• _Brief_
Every line from the one containing "479x810 pixels. At" through the end of the data is to be copied exactly, and nothing outside that range.

·····

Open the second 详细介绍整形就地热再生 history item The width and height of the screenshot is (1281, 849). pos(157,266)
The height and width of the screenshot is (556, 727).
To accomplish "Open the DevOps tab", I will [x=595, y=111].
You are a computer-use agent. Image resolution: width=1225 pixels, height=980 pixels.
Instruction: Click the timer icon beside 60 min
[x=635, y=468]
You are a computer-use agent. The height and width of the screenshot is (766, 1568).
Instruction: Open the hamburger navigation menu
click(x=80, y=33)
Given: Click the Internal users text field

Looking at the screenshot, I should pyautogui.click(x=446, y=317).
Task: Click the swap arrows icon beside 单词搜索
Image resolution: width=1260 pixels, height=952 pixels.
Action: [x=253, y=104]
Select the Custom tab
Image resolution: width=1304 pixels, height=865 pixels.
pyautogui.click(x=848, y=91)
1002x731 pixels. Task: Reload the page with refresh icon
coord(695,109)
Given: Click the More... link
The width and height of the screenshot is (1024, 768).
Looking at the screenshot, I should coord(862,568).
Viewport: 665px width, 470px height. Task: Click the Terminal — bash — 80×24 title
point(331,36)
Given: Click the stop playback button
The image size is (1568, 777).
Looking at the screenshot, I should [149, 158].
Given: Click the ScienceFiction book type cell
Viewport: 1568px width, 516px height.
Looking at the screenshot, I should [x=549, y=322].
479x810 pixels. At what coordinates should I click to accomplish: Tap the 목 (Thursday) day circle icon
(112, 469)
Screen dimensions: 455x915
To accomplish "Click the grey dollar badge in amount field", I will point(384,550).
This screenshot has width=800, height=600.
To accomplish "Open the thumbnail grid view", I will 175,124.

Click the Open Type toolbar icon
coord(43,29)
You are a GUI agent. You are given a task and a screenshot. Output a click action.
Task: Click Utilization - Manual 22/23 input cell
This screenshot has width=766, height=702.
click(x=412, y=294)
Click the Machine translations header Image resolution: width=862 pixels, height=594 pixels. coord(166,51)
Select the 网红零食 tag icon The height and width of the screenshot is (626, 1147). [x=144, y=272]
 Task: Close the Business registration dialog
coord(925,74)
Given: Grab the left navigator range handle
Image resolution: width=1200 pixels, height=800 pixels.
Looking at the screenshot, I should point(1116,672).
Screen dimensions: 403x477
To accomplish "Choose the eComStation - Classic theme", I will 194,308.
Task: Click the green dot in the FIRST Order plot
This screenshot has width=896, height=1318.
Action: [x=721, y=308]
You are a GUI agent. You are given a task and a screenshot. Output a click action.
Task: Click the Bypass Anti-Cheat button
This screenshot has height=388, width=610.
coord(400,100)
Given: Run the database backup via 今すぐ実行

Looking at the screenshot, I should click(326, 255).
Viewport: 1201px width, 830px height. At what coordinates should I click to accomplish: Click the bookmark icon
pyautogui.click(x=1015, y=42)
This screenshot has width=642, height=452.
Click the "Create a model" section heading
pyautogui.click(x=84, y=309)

·····

• _Solution_
479x810 pixels. At what coordinates should I click to accomplish: Tap the 목 (Thursday) day circle icon
(112, 469)
Screen dimensions: 455x915
To accomplish "Click the grey dollar badge in amount field", I will point(384,550).
This screenshot has width=800, height=600.
To accomplish "Open the thumbnail grid view", I will 175,124.

Click the Open Type toolbar icon
coord(43,29)
You are a GUI agent. You are given a task and a screenshot. Output a click action.
Task: Click Utilization - Manual 22/23 input cell
This screenshot has width=766, height=702.
click(x=412, y=294)
Click the Machine translations header Image resolution: width=862 pixels, height=594 pixels. coord(166,51)
Select the 网红零食 tag icon The height and width of the screenshot is (626, 1147). [x=144, y=272]
 Task: Close the Business registration dialog
coord(925,74)
Given: Grab the left navigator range handle
Image resolution: width=1200 pixels, height=800 pixels.
Looking at the screenshot, I should point(1116,672).
Screen dimensions: 403x477
To accomplish "Choose the eComStation - Classic theme", I will 194,308.
Task: Click the green dot in the FIRST Order plot
This screenshot has width=896, height=1318.
Action: [x=721, y=308]
You are a GUI agent. You are given a task and a screenshot. Output a click action.
Task: Click the Bypass Anti-Cheat button
This screenshot has height=388, width=610.
coord(400,100)
Given: Run the database backup via 今すぐ実行

Looking at the screenshot, I should click(326, 255).
Viewport: 1201px width, 830px height. At what coordinates should I click to accomplish: Click the bookmark icon
pyautogui.click(x=1015, y=42)
This screenshot has width=642, height=452.
Click the "Create a model" section heading
pyautogui.click(x=84, y=309)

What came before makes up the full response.